Re: Hybrid Hash/Nested Loop joins and caching results from subplans

From: David Rowley <dgrowleyml(at)gmail(dot)com>
To: Andres Freund <andres(at)anarazel(dot)de>
Cc: PostgreSQL Developers <pgsql-hackers(at)lists(dot)postgresql(dot)org>
Subject: Re: Hybrid Hash/Nested Loop joins and caching results from subplans
Date: 2020-08-18 09:42:25
Message-ID: CAApHDvpi6PT9wAQD6umRO81K3KZat9M7nh_YL7r9kGYwSZxOPA@mail.gmail.com
Views: Raw Message | Whole Thread | Download mbox | Resend email
Thread:
Lists: pgsql-hackers

On Tue, 11 Aug 2020 at 17:44, Andres Freund <andres(at)anarazel(dot)de> wrote:
>
> Hi,
>
> On 2020-08-11 17:23:42 +1200, David Rowley wrote:
> > On Tue, 11 Aug 2020 at 12:21, Andres Freund <andres(at)anarazel(dot)de> wrote:
> > >
> > > On 2020-07-09 10:25:14 +1200, David Rowley wrote:
> > > > On Thu, 9 Jul 2020 at 04:53, Andres Freund <andres(at)anarazel(dot)de> wrote:
> > > > > I'm not convinced it's a good idea to introduce a separate executor node
> > > > > for this. There's a fair bit of overhead in them, and they will only be
> > > > > below certain types of nodes afaict. It seems like it'd be better to
> > > > > pull the required calls into the nodes that do parametrized scans of
> > > > > subsidiary nodes. Have you considered that?
> > > >
> > > > I see 41 different node types mentioned in ExecReScan(). I don't
> > > > really think it would be reasonable to change all those.
> > >
> > > But that's because we dispatch ExecReScan mechanically down to every
> > > single executor node. That doesn't determine how many nodes would need
> > > to modify to include explicit caching? What am I missing?
> > >
> > > Wouldn't we need roughly just nodeNestloop.c and nodeSubplan.c
> > > integration?
> >
> > hmm, I think you're right there about those two node types. I'm just
> > not sure you're right about overloading these node types to act as a
> > cache.
>
> I'm not 100% either, to be clear. I am just acutely aware that adding
> entire nodes is pretty expensive, and that there's, afaict, no need to
> have arbitrary (i.e. pointer to function) type callbacks to point to the
> cache.

Perhaps you're right, but I'm just not convinced of it. I feel
there's a certain air of magic involved in any node that has a good
name and reputation for doing one thing that we suddenly add new
functionality to which causes it to perform massively differently.

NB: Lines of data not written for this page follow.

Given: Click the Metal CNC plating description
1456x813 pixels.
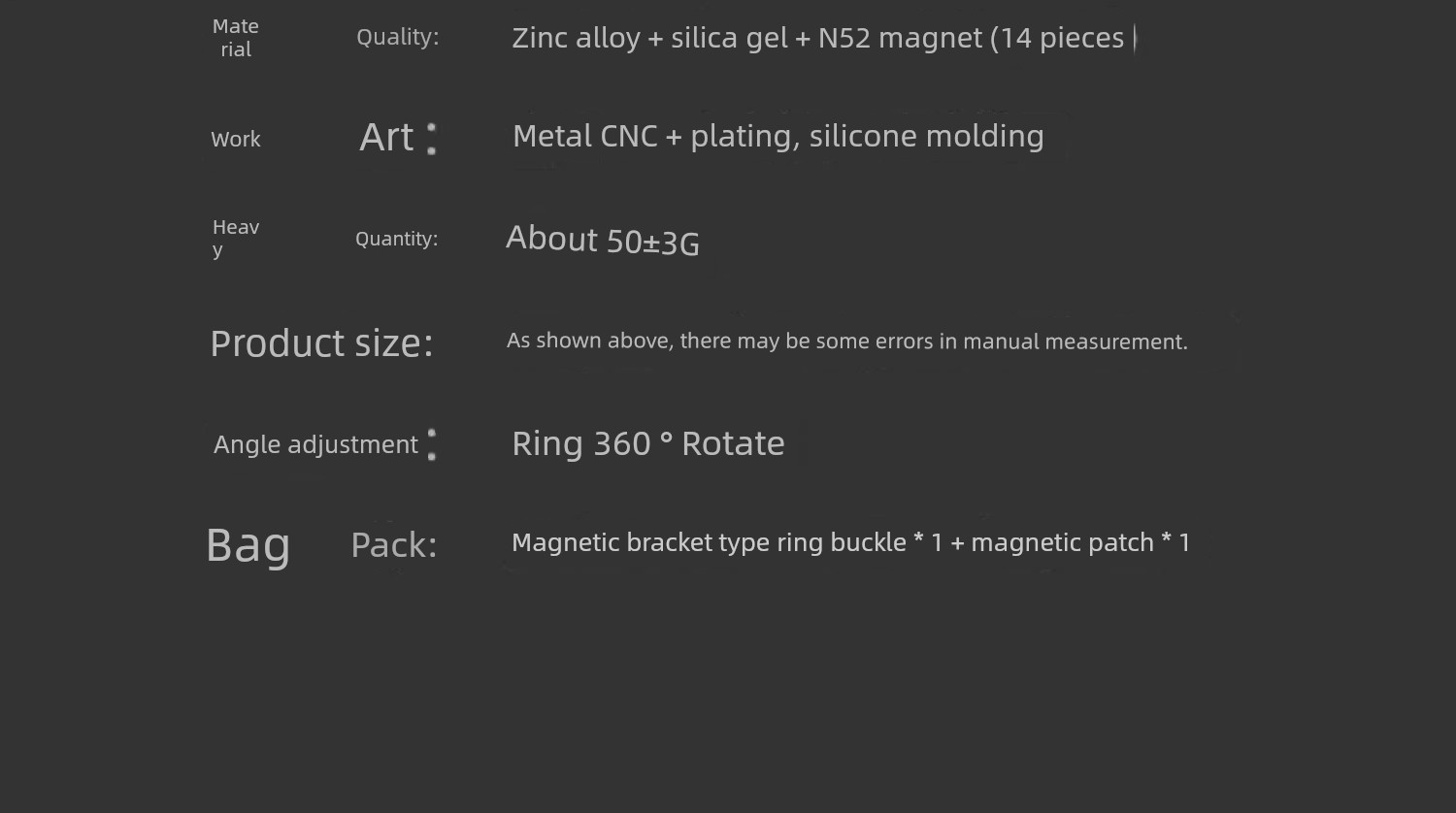Looking at the screenshot, I should point(778,136).
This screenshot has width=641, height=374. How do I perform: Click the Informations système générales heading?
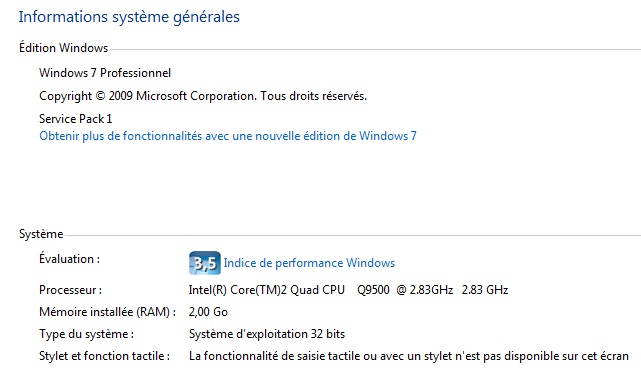[x=129, y=17]
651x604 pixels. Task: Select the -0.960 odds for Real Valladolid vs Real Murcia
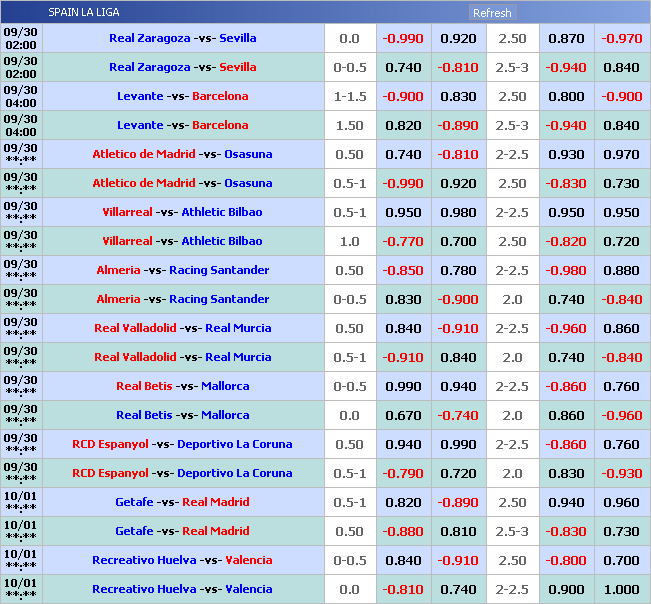click(566, 328)
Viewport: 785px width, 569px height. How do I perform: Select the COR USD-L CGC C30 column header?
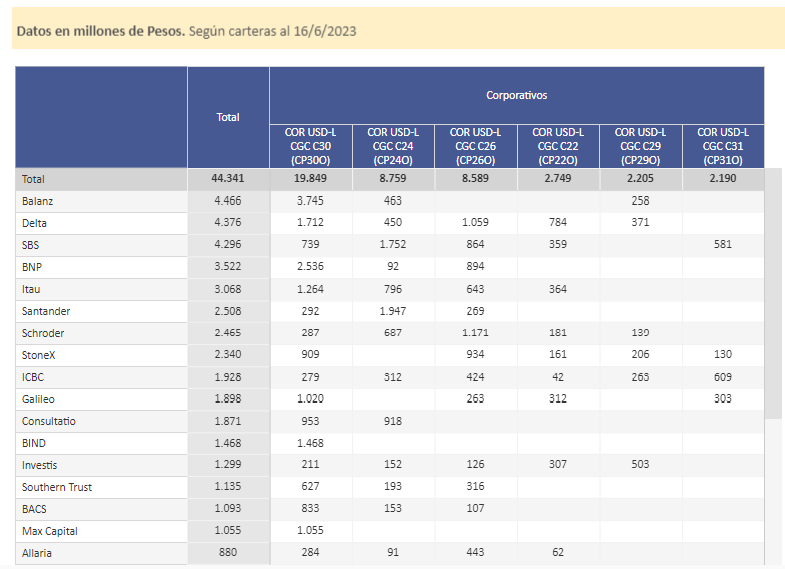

A counterexample to your argument is that Materialize is a node type.
There's only a limits number of places where that node is used. One of
those places can be on the inside of a non-parameterized nested loop.
Your argument of having Nested Loop do caching would also indicate
that Materialize should be part of Nested Loop instead of a node
itself. There's a few other places Materialize is used, e.g scrollable
cursors, but in that regard, you could say that the caching should be
handled in ExecutePlan(). I just don't think it should be, as I don't
think Result Cache should be part of any other node or code.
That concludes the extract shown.